Un recente libro di Adriano Scianca presenta, a giudizio di chi scrive, un duplice merito. Il primo è di assestare un ulteriore colpo alla stanca e ormai superata tesi di Bobbio per la quale, com’è noto, il fascismo non ha prodotto una sua cultura e anzi si caratterizza per essere sostanzialmente “incultura”. Il secondo è quello di non confondere fascismo e Mussolini.
Il principale errore che si può commettere nell’analisi del Ventennio è infatti quello di identificare le affermazioni mussoliniane con l’ideologia o, in genere, con la cultura fascista; infatti, nell’Opera omnia si rintraccia con facilità una tesi e il suo opposto. Non si tratta di incoerenza, ma dell’atteggiamento tipicamente politico del Duce, pronto a sostenere le tesi che nelle determinate contingenze affrontate dal regime nel suo Ventennio presentavano un vantaggio politico o esprimevano l’esigenza di correggere o incoraggiare tendenze. Una piena e definitiva sintesi non venne operata, anche perché troppe e troppo diverse erano le istanze confluite nel fascismo – dal sindacalismo rivoluzionario, al socialismo, al nazionalismo per arrivare persino all’anarchismo – e un po’ perché un’ideologia definitiva avrebbe costituito quella camicia di Nesso che Mussolini, e questo senza incertezze e tentennamenti, aveva sempre rifiutato.

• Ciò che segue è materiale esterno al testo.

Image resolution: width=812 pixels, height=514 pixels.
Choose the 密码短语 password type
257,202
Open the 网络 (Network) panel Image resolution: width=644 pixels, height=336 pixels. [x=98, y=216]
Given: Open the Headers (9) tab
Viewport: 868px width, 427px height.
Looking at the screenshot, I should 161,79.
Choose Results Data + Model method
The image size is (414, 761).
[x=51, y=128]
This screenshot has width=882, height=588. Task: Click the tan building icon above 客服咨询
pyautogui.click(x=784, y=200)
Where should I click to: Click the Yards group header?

Un esempio di questo lavoro progressivo viene fornito dalle diverse correnti e tendenze che costituiscono l’attenzione con la quale il capo del fascismo guardò sempre, fin dagli anni giovanili, alla filosofia. Il libro compie un’analisi certo empatica, ma non agiografica, delle influenze che Mussolini ricevette dalla lettura, attenta e mai superficiale, di Nietzsche, come di Gentile, di Sorel, di Spengler, di Machiavelli e, naturalmente, di Marx. Per citare solo le influenze più importanti. Il tutto analizzato e metabolizzato non per fini “scientifici” o di mera curiosità intellettuale, ma per cogliere da ogni filosofo quegli aspetti che dovevano dare alla prassi politica una direzione costruttiva dell’uomo nuovo fascista. Un “relativismo” non scettico, ma funzionale a lasciare al fascismo il carattere di una rivoluzione permanente che doveva scolpire, nel corpo come nell’anima, un popolo che acquisisse piena consapevolezza del suo destino storico e fosse di conseguenza preparato ai compiti che questo avrebbe comportato.

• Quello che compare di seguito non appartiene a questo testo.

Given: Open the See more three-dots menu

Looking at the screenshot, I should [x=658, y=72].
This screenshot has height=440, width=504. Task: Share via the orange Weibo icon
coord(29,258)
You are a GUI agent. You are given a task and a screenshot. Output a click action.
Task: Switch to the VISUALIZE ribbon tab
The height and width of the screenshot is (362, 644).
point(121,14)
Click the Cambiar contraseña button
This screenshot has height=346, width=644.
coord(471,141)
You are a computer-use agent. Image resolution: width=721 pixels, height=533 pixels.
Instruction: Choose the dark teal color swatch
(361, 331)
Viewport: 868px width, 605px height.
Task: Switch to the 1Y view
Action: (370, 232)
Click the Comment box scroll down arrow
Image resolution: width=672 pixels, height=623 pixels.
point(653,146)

Nei suoi discorsi, Mussolini utilizza il pensiero dei filosofi per spiegare concetti e situazioni politiche, a significare una lettura volta a portare la filosofia dentro le categorie del politico. Non un Mussolini filosofo, ma, come scrive l’autore, un Mussolini “attraversato” dalla filosofia; un attraversamento che fa dell’attivismo fascista un problema filosofico da studiare per avere dell’epoca più bestemmiata e amata della nostra storia un concetto più chiaro e onesto.